PMAI PM Playbook

Prompt craft for AI PMs

Guide 05

The failure this prevents: the PRD defines the right behavior, but the production prompt drifts away from it. A tone tweak changes accuracy, a format change breaks downstream parsing, or a judge prompt becomes too forgiving. Nobody catches it because prompts were treated like copy instead of product behavior.

PMs do not need to be the person writing every production prompt. They do need to own the behavioral contract the prompt must satisfy.

The PM job

Before engineering writes or changes a prompt, the PM should define:

  • The AI job: the specific task, allowed inputs, expected output, and workflow.
  • Boundaries: what the AI must never say, decide, reveal, or do.
  • Ambiguity handling: ask a clarifying question, refuse, escalate, or make a bounded best effort.
  • Output contract: format, fields, evidence, citation, length, and tone.
  • Priority order: what wins when helpfulness conflicts with accuracy, safety, brevity, or policy.
  • Eval cases: happy path, edge case, unacceptable output, safety boundary, and regression case.

If those are not written down, the prompt writer is guessing.

What PMs should inspect

Prompt behavior is shaped by three product surfaces:

SurfacePM question
KnowledgeWhat sources can the AI use, how fresh are they, and what should happen when evidence is missing?
ToolsWhat actions can the AI take, which require confirmation, and what happens when a tool fails?
InstructionsWhat role, tone, constraints, reasoning style, and output format must the system follow?

The PM does not need to approve every wording choice. The PM should approve behavior that affects user trust, scope, safety, cost, tool use, retrieval, or output format.

Change discipline

Treat production prompts, judge prompts, retrieval instructions, and tool instructions as versioned product behavior.

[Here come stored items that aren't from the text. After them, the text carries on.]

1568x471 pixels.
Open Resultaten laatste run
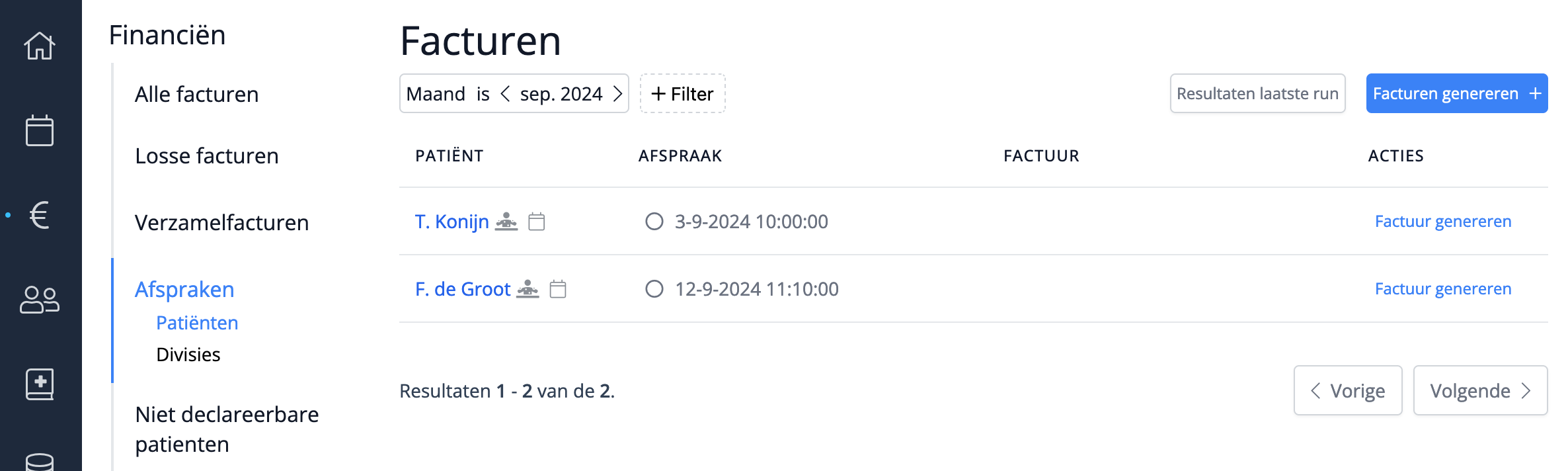(1257, 94)
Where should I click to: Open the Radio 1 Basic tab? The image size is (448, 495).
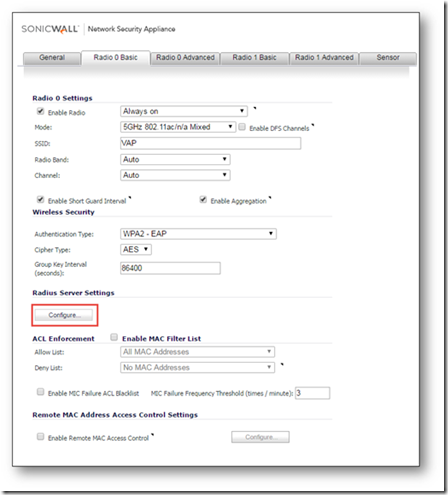click(254, 58)
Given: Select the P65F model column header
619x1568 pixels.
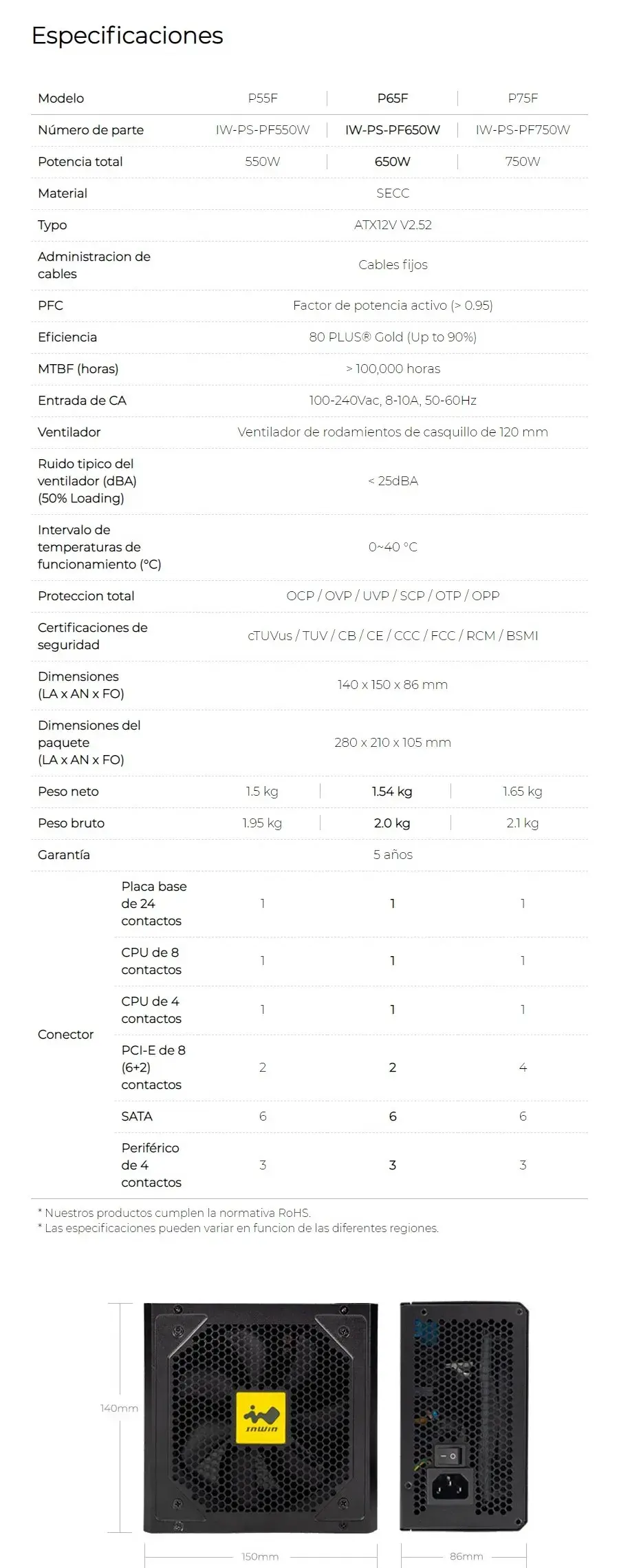Looking at the screenshot, I should [393, 98].
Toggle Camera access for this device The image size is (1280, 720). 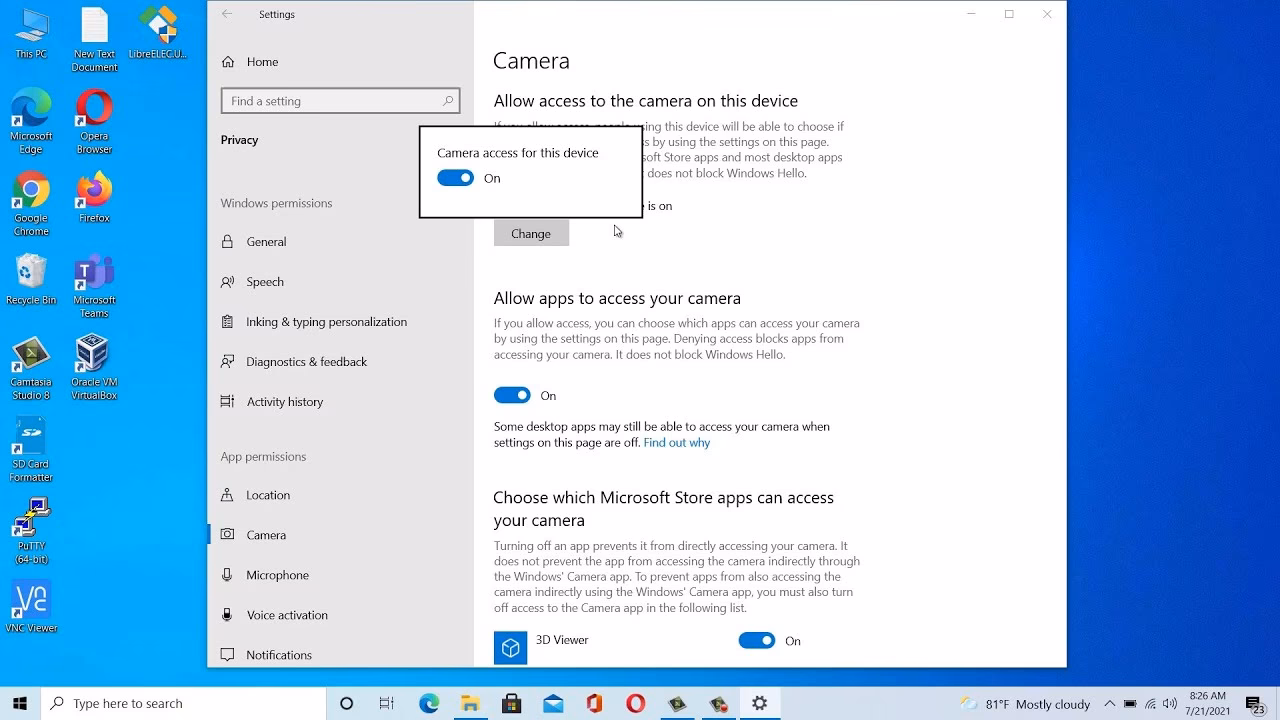tap(455, 178)
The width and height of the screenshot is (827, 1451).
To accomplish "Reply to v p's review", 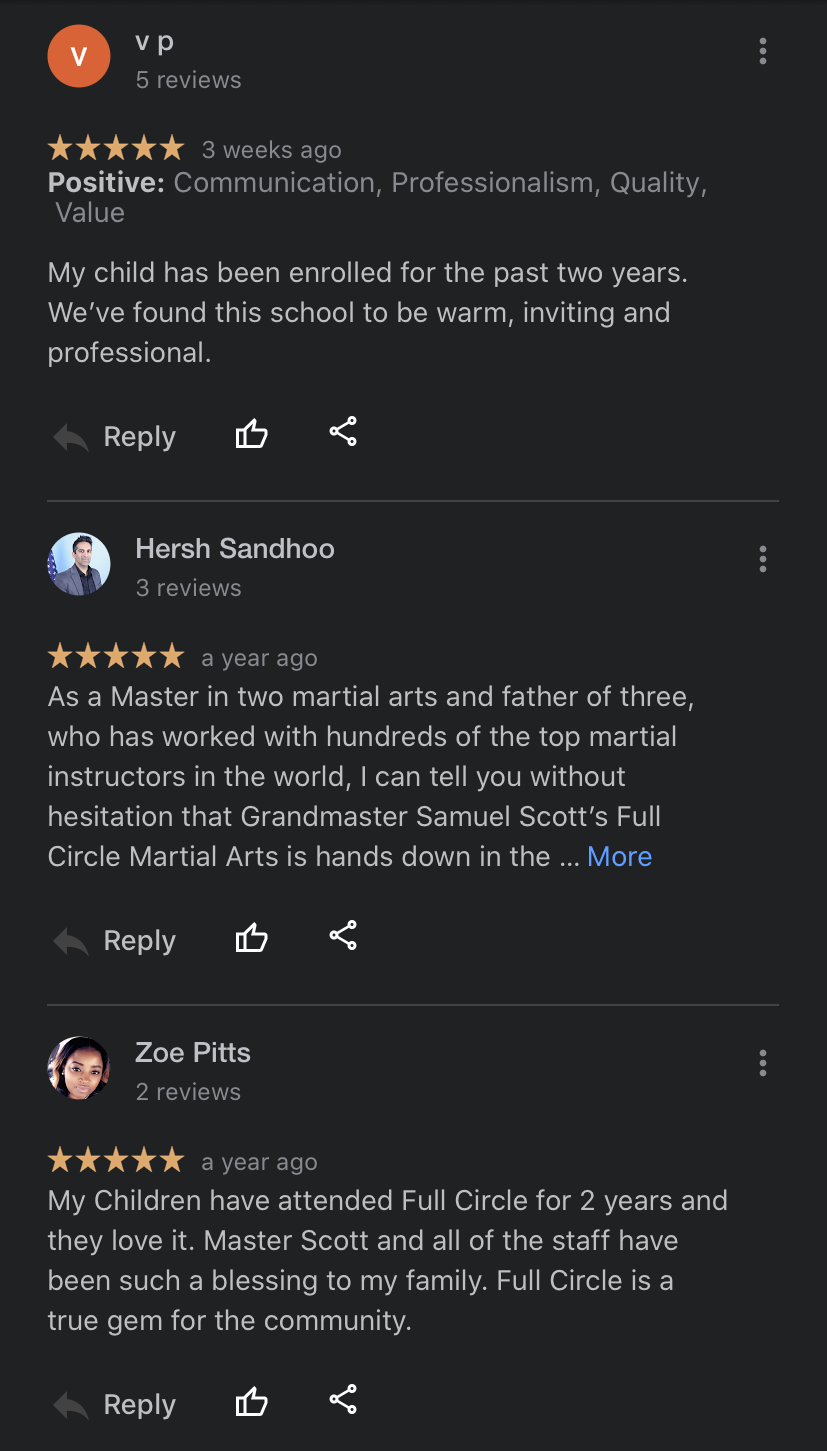I will coord(115,437).
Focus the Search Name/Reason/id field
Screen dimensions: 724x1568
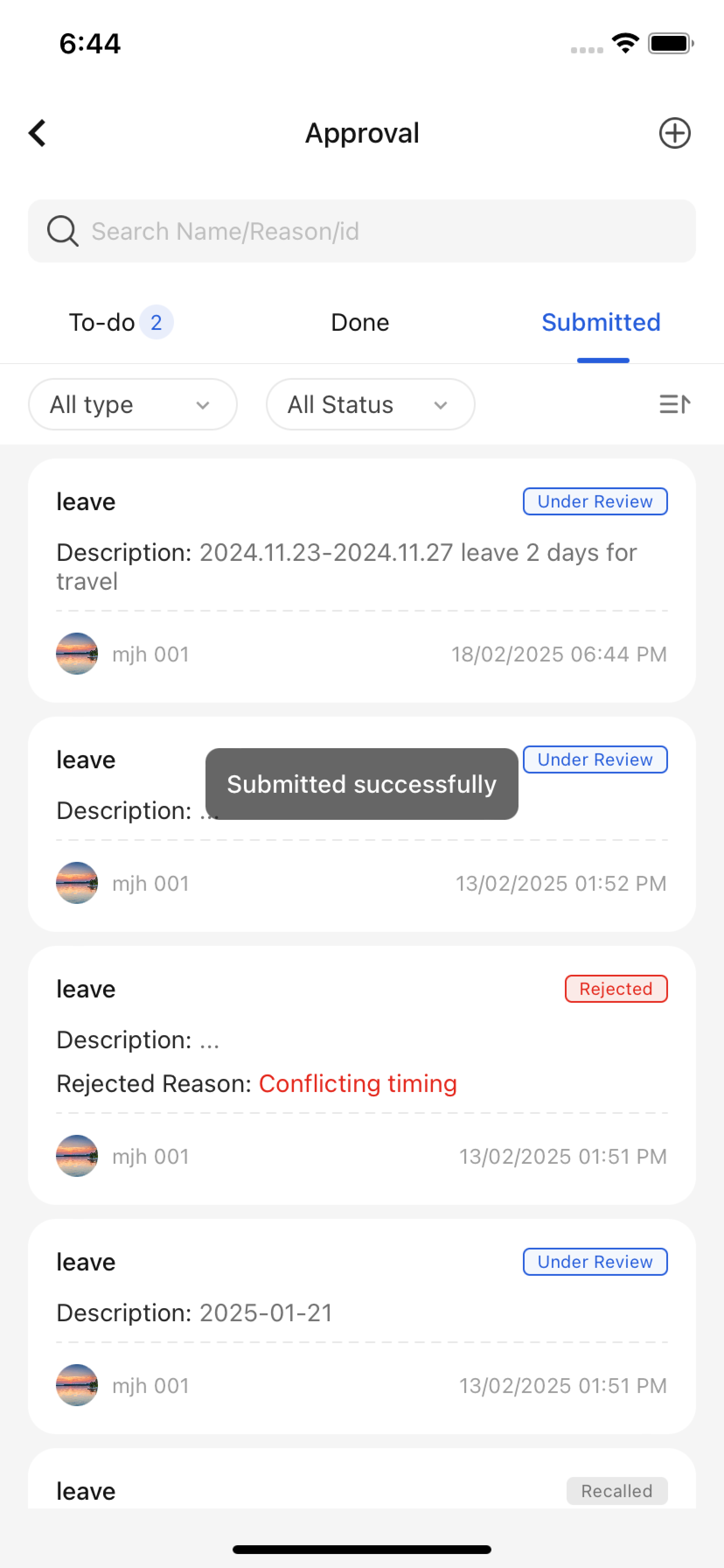coord(377,231)
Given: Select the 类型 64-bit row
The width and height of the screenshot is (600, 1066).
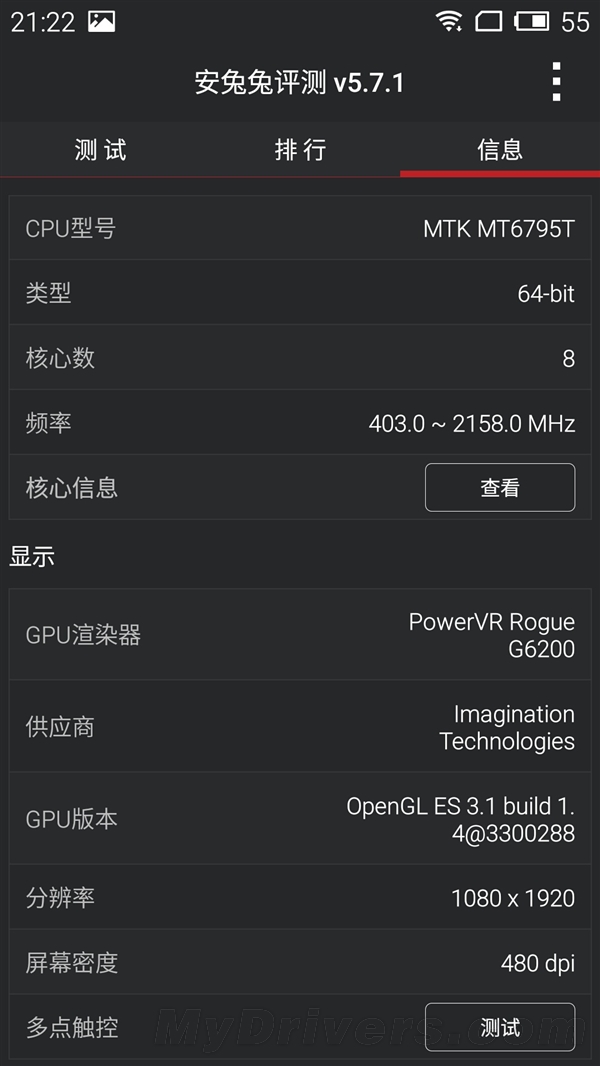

Every meaningful change should have:

  1. A reason tied to a trace, eval failure, user complaint, safety issue, cost issue, or product decision.
  2. A contract check against the PRD, autonomy rules, safety boundaries, and output schema.
  3. Eval results before and after the change.
  4. Manual review of cases unrelated to the target change, because prompts regress sideways.
  5. A rollout path: staging, shadow mode, canary, cohort, or full release.
  6. A rollback trigger and owner.
  7. Monitoring signals after release.

Small copy edits in disposable prototypes do not need ceremony. Anything that changes production behavior does.

Failure patterns

Prompt changes often fail in non-obvious ways:

  • Tone change that hurts accuracy: "friendlier" becomes hedged, verbose, and less direct.
  • Safety rule that blocks legitimate use: a broad restriction causes frustrating refusals.
  • Format change that breaks integrations: prose replaces structured fields consumed by another system.
  • Persona shift that changes judgment: "helpful assistant" becomes too agreeable to push back on bad assumptions.
  • Judge prompt drift: eval scores improve because the evaluator became more lenient, not because the product improved.
  • Tool instruction expansion: a clarification quietly lets an agent act where it previously only suggested.

Every pattern above should be caught by evals before users see it.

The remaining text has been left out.